**GOAL 1:**
Rewrite the album text from "The Collectors is" down to "and Tony McCashen.", substituting "first" for "debut".

======== READING TEXT ========

Studio album by The Collectors (Chilliwack)
- Released: 1968
- Studio: American Recording Company, North Hollywood, CA
- Genre: psychedelic rock, psychedelic pop
- Length: 38:40
- Label: Warner Brothers/New Syndrome WS1746
- Producer: Dave Hassinger

The Collectors (Chilliwack) chronology
|  | The Collectors (1968) | Grass & Wild Strawberries (1969) |

= The Collectors (album) =

The Collectors is the debut studio album by Canadian rock band the Collectors, released in 1968.

==Track listing==
All songs by The Collectors except "Lydia Purple" by Don Dunn and Tony McCashen.

===Side One===
1. "What is Love?" (3:51)
2. "She (Will-O-the-Wind)" (3:51)
3. "Howard Christman’s Older" (5:08)

======== MATERIAL ========

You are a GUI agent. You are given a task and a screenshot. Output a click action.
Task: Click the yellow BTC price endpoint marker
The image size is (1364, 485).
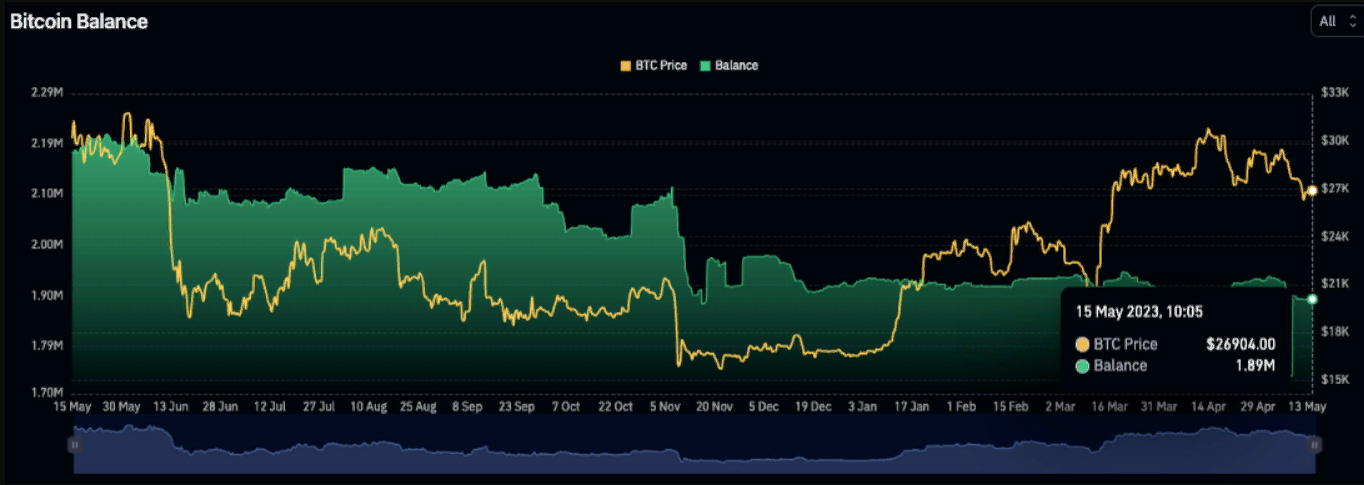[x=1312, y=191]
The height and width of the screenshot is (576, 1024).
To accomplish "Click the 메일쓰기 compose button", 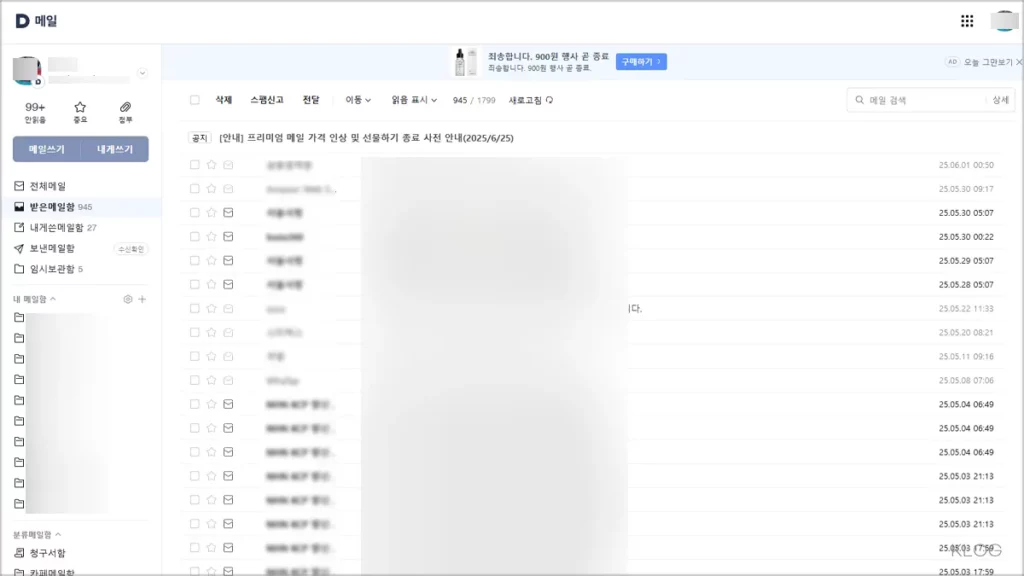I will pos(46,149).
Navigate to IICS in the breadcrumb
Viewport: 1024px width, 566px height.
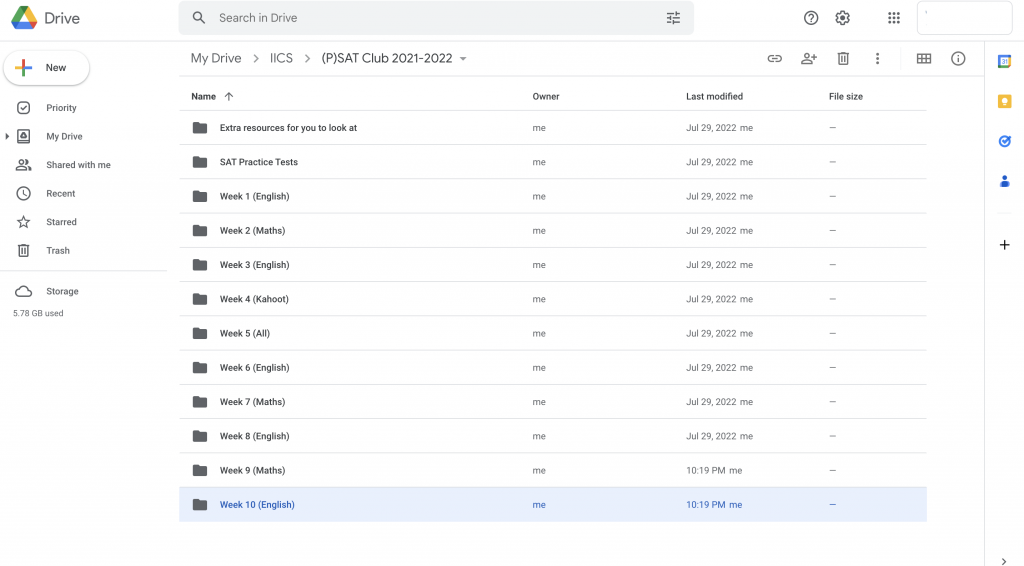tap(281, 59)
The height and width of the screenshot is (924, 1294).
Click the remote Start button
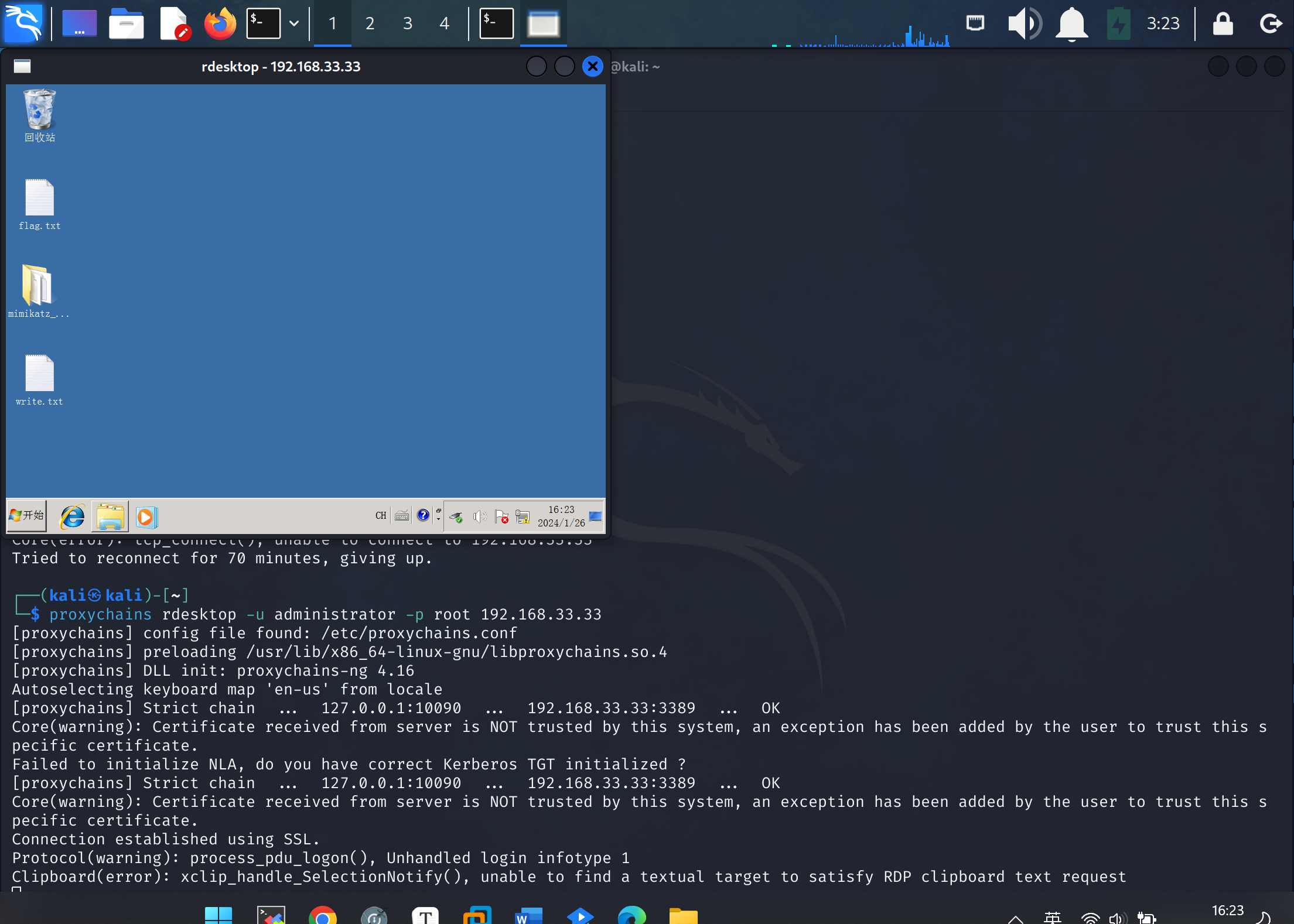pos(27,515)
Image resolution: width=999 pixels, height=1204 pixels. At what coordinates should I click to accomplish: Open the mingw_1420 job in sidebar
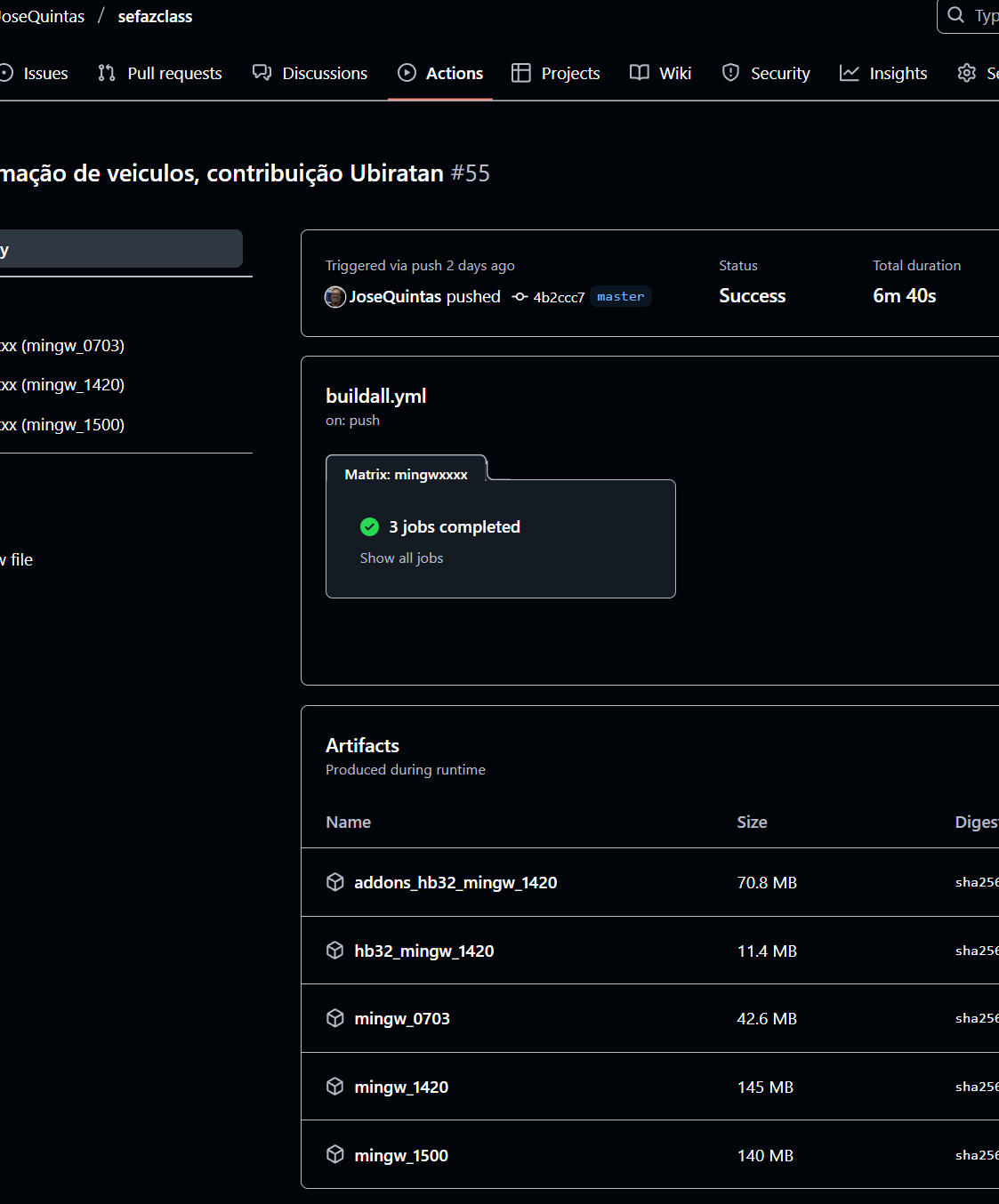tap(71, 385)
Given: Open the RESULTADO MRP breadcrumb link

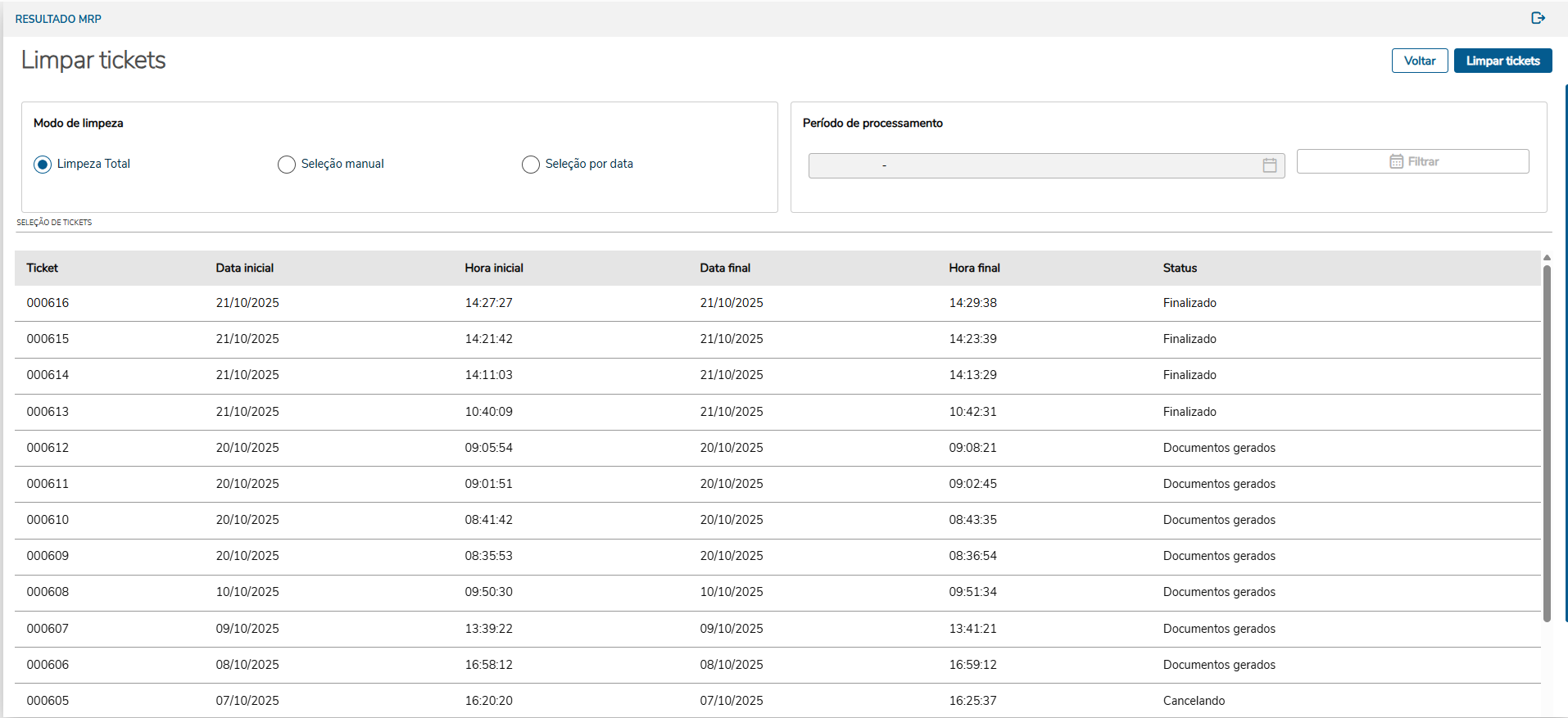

========

**GOAL 2:**
Present the entries from the line containing "The height and width of the screenshot is (924, 1294)." through the end of the entries as a numbered list, without blank lines. Leave the pictures out.

**TASK SOLUTION 1:**
The Collectors is the first studio album by Canadian rock band the Collectors, released in 1968.

==Track listing==
All songs by The Collectors except "Lydia Purple" by Don Dunn and Tony McCashen.

**TASK SOLUTION 2:**
1. The height and width of the screenshot is (924, 1294).
2. Click the remote Start button
3. pos(27,515)
4. Image resolution: width=999 pixels, height=1204 pixels. At what coordinates should I click to accomplish: Open the mingw_1420 job in sidebar
5. tap(71, 385)
6. Given: Open the RESULTADO MRP breadcrumb link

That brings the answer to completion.